ACTIVITY:
From the entries, filter out every line that lacks "magnifier" and copy the rest.

=== PROVIDED INFORMATION ===

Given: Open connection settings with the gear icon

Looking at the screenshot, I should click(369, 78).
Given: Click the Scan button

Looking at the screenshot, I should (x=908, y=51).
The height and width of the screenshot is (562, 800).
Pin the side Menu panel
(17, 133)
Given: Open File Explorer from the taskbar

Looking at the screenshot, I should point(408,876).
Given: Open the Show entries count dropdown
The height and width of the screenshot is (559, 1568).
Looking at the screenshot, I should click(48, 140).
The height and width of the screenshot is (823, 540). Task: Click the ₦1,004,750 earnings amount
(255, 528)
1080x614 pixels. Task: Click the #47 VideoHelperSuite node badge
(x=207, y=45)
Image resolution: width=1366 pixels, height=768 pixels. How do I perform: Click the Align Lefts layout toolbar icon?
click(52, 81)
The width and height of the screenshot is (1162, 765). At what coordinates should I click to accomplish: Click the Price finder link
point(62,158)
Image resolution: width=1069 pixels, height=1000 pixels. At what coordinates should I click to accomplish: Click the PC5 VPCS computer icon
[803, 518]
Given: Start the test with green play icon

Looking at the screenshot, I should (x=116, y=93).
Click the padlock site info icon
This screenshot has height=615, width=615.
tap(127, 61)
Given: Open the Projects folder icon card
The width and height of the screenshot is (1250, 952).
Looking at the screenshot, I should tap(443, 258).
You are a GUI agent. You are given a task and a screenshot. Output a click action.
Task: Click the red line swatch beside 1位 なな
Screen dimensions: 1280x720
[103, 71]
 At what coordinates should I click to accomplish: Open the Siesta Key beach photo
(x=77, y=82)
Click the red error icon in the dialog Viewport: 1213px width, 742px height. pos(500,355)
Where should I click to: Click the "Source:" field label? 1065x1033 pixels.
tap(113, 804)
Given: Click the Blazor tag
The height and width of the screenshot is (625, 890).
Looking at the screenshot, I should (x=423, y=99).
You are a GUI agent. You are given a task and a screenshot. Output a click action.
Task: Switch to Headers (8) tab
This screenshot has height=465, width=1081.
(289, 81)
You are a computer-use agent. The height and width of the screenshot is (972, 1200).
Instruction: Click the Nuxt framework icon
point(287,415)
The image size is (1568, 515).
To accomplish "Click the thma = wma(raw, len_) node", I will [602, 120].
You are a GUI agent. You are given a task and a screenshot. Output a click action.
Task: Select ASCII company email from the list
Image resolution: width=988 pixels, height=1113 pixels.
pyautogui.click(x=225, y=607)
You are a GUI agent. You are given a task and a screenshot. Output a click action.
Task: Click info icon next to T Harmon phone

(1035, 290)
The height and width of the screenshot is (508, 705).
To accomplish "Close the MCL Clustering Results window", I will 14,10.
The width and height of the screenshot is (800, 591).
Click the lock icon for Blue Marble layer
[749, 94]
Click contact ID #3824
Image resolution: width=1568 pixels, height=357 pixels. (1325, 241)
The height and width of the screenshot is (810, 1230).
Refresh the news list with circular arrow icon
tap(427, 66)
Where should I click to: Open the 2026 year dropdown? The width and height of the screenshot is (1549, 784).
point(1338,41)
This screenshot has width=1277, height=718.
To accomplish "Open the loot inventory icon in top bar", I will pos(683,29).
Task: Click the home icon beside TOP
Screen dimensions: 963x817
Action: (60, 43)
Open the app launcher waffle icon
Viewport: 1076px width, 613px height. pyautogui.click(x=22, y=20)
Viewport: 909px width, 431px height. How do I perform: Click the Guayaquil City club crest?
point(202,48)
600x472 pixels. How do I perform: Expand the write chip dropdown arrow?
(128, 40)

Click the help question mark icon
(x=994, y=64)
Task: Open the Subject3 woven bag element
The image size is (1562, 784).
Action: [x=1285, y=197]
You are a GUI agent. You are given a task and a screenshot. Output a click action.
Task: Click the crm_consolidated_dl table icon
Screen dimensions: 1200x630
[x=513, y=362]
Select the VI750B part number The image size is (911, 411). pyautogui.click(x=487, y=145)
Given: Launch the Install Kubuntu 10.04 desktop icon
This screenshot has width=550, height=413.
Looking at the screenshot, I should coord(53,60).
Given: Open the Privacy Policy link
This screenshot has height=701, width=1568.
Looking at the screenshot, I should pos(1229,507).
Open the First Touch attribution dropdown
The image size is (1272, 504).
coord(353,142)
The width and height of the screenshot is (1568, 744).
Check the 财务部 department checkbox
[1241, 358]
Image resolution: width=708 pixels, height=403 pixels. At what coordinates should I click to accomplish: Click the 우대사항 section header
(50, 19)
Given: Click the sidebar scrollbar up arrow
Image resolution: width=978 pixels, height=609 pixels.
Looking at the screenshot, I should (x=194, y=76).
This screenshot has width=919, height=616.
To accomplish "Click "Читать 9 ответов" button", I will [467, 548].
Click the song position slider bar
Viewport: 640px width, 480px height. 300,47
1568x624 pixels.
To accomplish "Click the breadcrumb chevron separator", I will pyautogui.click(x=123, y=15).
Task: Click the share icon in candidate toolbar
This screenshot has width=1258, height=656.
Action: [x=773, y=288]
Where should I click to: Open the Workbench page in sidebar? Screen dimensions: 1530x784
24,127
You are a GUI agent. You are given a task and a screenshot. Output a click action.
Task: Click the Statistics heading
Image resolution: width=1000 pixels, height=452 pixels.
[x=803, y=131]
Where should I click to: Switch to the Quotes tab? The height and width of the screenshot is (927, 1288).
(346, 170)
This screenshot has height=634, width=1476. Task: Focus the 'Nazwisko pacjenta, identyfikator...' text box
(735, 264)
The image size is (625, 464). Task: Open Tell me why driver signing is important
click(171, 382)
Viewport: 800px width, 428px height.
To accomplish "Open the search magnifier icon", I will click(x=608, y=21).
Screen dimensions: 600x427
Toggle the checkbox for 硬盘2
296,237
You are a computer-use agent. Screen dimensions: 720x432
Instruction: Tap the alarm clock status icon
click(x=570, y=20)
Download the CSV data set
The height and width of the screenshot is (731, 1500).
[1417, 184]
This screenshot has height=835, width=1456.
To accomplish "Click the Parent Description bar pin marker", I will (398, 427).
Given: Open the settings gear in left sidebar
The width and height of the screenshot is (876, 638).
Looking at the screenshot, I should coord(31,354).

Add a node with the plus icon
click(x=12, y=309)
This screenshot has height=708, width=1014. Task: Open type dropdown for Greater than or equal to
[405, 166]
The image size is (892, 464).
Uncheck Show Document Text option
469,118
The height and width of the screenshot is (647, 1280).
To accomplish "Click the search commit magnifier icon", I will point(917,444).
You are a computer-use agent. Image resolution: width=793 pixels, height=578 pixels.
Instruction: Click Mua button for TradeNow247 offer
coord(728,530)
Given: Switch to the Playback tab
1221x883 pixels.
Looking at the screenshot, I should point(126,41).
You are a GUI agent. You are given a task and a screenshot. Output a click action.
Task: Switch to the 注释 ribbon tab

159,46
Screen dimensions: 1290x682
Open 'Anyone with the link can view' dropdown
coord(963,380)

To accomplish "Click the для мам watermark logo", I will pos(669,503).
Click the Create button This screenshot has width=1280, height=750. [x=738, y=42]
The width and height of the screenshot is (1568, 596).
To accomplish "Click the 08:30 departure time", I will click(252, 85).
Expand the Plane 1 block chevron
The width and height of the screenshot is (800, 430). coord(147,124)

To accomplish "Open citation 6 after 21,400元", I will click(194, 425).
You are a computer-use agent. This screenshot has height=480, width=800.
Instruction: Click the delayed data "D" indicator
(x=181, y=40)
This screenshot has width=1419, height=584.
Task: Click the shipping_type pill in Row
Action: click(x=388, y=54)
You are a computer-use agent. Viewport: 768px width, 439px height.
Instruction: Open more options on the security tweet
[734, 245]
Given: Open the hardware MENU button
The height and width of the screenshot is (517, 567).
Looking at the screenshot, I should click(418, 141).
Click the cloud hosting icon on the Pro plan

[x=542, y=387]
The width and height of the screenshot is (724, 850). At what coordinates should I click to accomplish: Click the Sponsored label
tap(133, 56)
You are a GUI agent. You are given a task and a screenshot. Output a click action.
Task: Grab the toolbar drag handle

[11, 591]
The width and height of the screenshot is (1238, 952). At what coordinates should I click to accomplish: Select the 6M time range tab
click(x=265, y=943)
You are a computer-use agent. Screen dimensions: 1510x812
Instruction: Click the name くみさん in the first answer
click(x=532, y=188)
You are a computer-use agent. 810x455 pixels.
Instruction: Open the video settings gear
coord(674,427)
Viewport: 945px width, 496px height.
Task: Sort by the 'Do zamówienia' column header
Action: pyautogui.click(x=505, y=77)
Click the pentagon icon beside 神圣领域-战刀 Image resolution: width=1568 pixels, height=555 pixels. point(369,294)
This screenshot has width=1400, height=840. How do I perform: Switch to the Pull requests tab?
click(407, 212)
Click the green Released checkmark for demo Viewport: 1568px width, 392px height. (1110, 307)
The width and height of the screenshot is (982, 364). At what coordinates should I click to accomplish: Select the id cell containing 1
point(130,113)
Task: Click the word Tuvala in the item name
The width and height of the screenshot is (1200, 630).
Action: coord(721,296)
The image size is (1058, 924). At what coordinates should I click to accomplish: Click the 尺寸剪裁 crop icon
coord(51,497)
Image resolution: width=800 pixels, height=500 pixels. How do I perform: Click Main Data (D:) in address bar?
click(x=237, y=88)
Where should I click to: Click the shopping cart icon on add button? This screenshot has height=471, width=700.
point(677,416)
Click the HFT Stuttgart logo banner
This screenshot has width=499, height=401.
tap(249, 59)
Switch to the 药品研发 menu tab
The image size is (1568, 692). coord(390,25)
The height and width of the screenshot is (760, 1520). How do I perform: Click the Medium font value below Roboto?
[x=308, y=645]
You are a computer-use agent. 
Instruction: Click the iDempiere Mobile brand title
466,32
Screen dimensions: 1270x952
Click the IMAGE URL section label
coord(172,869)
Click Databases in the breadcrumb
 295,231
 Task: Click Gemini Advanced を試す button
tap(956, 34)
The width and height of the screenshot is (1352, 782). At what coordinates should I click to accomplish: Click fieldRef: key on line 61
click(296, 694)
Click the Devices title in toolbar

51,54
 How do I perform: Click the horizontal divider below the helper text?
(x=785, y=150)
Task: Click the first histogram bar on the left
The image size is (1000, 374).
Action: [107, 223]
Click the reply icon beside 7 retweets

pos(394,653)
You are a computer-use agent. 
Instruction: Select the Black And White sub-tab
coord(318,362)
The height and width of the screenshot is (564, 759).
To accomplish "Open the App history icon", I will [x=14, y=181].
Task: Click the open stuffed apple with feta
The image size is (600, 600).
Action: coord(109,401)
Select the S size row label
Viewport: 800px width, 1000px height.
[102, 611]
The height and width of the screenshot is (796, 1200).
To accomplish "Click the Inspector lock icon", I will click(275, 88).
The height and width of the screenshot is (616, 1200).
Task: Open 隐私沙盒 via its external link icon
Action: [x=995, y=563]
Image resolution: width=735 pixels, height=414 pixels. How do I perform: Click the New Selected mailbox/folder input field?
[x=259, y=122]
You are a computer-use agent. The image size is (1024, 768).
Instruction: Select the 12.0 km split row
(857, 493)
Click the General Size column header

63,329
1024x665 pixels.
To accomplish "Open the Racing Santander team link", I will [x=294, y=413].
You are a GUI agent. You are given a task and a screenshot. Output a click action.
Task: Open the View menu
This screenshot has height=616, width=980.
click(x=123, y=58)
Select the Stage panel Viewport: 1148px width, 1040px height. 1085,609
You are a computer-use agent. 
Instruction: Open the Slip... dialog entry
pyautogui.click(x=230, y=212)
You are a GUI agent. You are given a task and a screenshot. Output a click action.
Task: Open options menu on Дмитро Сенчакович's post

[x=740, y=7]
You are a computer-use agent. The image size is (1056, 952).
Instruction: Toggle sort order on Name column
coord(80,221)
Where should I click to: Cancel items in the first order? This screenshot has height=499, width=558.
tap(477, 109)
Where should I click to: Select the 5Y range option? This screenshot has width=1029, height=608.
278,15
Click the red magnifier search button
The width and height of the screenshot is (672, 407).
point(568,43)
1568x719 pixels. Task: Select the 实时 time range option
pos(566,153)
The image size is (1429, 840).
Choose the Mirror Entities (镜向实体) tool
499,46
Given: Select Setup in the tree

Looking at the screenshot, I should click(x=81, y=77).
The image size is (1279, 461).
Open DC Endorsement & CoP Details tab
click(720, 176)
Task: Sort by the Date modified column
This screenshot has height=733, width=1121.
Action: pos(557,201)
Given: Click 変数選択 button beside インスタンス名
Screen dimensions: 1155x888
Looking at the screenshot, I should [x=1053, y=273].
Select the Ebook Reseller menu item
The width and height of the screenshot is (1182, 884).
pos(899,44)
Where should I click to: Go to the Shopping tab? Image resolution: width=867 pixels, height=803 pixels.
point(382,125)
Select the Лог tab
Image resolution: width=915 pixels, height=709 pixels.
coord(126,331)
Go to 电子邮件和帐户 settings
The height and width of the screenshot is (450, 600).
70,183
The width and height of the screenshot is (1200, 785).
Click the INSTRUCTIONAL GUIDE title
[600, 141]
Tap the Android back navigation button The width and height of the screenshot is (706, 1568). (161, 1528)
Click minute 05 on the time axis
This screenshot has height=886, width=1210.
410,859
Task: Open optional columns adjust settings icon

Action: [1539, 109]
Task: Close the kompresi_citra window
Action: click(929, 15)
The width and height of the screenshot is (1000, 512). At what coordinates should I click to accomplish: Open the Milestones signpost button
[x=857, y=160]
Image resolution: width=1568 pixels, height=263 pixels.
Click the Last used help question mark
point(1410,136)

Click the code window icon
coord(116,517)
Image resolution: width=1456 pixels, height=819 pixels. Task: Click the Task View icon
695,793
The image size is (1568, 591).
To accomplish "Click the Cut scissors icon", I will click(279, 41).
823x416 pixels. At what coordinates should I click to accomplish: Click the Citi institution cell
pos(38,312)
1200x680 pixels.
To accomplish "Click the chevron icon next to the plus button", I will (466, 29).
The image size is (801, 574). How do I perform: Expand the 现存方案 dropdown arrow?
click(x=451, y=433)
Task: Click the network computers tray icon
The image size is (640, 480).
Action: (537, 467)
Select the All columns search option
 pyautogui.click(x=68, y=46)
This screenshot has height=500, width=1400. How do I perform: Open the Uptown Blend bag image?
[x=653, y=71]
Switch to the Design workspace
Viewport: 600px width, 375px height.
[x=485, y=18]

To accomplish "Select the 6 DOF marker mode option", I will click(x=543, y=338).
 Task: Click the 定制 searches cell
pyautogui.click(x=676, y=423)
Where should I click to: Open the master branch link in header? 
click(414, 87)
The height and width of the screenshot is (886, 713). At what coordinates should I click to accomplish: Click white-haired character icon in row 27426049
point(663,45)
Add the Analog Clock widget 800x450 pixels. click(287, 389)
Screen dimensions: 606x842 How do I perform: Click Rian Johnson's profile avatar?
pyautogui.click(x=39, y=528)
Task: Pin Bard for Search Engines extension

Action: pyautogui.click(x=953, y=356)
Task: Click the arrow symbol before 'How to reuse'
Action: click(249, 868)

===

ANSWER AREA:
To accomplish "Open the search magnifier icon", I will click(x=608, y=21).
To accomplish "Click the search commit magnifier icon", I will point(917,444).
Click the red magnifier search button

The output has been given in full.